TINA factor to work for Indian equities? Certainly, say experts
Further, investors have to be wary of the returns from the stock markets this year, and need to temper their expectations.

He did not rule out some amount of cyclicality, but affirmed that India is still one of the strongest stories within the emerging markets. So, a TINA (there is no alternative) factor may well be in the works for India.
"Many emerging markets are not going to see sustained improvement, growth and fundamentals as India will see.
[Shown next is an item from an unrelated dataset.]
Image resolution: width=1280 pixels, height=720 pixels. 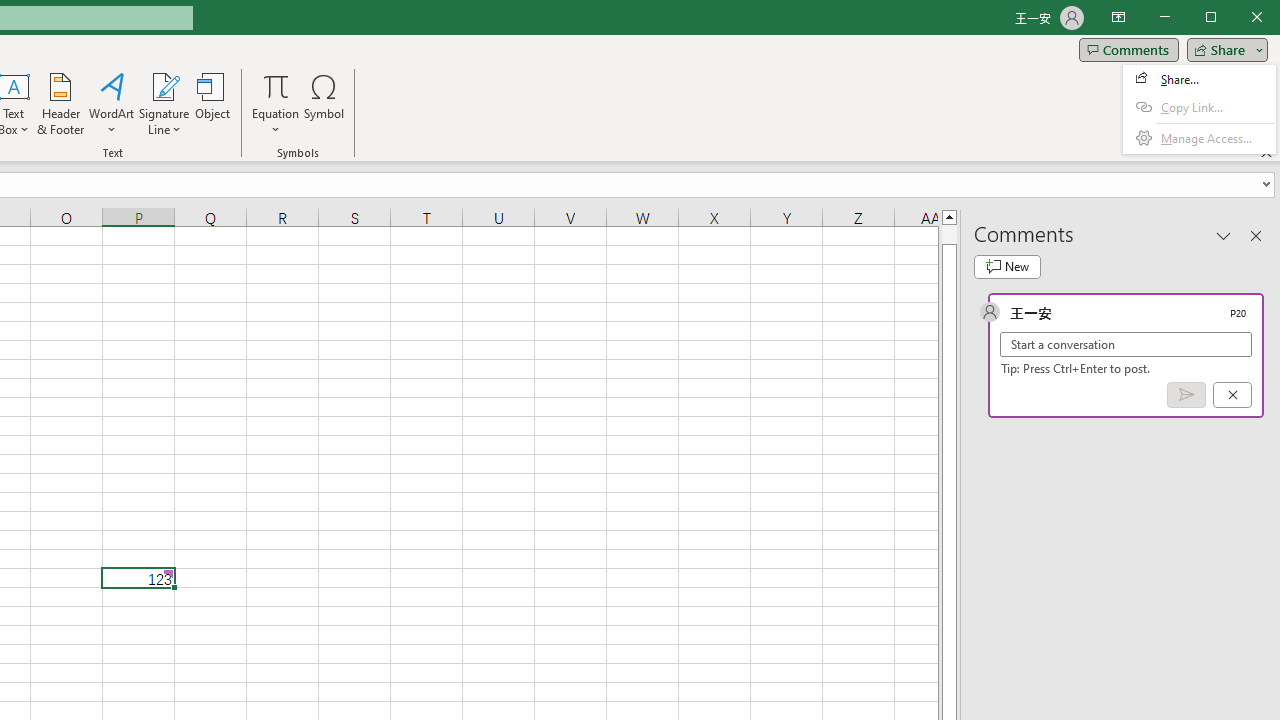 I want to click on 'Signature Line', so click(x=164, y=85).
So, to that extent, the interest in India is likely to remain elevated and it will still be one of the favourite markets from a medium to long-term point of view," Rajah said.
Therefore, despite the recent correction and rotation (of funds), he said, he had no doubts that India will see a lot of interest, “provided we do not create an environment to distract the investors.
Further, investors have to be wary of the returns from the stock markets this year, and need to temper their expectations.
The stock markets had run up nearly 40 per cent after Narendra Modi came to power last year on expectation that reforms would be hastened, and infrastructure bottlenecks removed.
Saibal Ghosh, Chief of Investments & Business Development at AEGON Religare Life Insurance, too, said that there might be some pull back-effect on Indian equities, but for investors chasing growth, there are not very many alternatives to India at this point.
“I believe that there will be some pull back effect for sure as emerging market funds are hugely overweight on India (to the extent of more than 400 bps). Besides, holding of all FIIs put together is reaching half of the entire free float available in the market. But I also believe that equity investors finally chase growth and there is not much alternative to India in the globe at this point," he said.
Some other experts also believe that India's long-term story remains intact, and advise buying equities on dips.